BEGIN Extracted information
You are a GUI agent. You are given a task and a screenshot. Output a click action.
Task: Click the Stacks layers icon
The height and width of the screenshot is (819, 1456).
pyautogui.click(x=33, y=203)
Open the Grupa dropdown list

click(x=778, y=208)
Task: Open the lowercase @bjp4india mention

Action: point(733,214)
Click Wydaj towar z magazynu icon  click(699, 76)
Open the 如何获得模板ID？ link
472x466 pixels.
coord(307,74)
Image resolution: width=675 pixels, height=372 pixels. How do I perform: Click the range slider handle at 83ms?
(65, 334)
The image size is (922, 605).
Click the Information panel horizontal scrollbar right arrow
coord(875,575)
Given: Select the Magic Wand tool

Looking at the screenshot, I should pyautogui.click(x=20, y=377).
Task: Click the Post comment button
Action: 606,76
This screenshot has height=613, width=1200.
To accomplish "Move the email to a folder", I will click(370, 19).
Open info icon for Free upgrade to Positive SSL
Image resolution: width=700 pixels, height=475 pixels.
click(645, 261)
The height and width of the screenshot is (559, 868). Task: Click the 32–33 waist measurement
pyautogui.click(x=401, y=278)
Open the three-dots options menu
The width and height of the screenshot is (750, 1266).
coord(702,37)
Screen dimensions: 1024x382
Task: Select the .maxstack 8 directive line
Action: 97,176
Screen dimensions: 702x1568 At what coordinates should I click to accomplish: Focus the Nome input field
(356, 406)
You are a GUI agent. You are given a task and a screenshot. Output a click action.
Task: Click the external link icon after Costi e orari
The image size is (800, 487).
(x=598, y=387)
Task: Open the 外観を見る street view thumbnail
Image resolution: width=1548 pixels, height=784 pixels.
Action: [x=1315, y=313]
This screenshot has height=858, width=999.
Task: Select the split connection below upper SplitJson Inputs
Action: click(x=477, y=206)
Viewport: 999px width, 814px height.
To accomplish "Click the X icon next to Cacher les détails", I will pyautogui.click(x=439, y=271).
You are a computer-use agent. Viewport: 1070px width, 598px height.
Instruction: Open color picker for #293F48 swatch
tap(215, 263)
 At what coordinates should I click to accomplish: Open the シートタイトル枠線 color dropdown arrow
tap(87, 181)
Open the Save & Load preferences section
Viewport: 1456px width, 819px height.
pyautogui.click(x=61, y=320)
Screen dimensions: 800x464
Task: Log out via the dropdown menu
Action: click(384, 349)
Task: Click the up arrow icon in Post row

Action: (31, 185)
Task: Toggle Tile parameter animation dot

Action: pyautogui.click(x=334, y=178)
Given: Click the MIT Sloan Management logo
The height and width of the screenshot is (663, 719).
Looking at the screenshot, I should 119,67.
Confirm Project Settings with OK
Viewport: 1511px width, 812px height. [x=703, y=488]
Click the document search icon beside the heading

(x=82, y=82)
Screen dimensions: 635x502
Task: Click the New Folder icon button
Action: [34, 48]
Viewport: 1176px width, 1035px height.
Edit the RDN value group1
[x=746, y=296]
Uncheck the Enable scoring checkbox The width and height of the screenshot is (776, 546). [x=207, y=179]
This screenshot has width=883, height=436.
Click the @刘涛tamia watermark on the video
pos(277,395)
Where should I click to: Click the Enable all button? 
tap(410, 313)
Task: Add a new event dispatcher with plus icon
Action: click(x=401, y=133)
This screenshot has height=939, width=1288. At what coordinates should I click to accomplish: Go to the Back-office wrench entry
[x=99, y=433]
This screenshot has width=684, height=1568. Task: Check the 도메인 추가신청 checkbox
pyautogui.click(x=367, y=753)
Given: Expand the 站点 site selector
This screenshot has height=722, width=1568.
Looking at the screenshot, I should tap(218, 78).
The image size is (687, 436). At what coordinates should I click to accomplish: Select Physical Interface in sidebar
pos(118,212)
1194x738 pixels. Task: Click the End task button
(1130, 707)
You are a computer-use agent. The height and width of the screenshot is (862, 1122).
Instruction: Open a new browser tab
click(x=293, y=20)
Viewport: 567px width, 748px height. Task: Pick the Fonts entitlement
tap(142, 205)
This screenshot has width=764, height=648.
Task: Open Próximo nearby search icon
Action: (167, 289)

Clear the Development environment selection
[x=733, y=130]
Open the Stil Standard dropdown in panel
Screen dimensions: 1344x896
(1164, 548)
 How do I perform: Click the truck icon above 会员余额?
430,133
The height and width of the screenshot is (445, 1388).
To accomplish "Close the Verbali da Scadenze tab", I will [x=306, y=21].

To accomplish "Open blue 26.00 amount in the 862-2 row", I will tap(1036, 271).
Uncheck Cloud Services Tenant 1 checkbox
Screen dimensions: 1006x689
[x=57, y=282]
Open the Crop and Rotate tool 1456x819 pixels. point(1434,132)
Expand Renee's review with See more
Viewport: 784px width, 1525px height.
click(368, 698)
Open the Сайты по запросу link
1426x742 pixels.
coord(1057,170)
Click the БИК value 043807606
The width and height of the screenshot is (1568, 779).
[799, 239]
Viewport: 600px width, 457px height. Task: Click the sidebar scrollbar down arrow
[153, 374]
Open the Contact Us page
END Extracted information
* Work request *
Every line above that includes the word "agent" must appear in the answer.

* Response below *
You are a GUI agent. You are given a task and a screenshot. Output a click action.
You are a GUI agent. You are given a task and a screenshot. Output a click action.
You are a computer-use agent. Viewport: 1070px width, 598px height.
You are a computer-use agent. The height and width of the screenshot is (862, 1122).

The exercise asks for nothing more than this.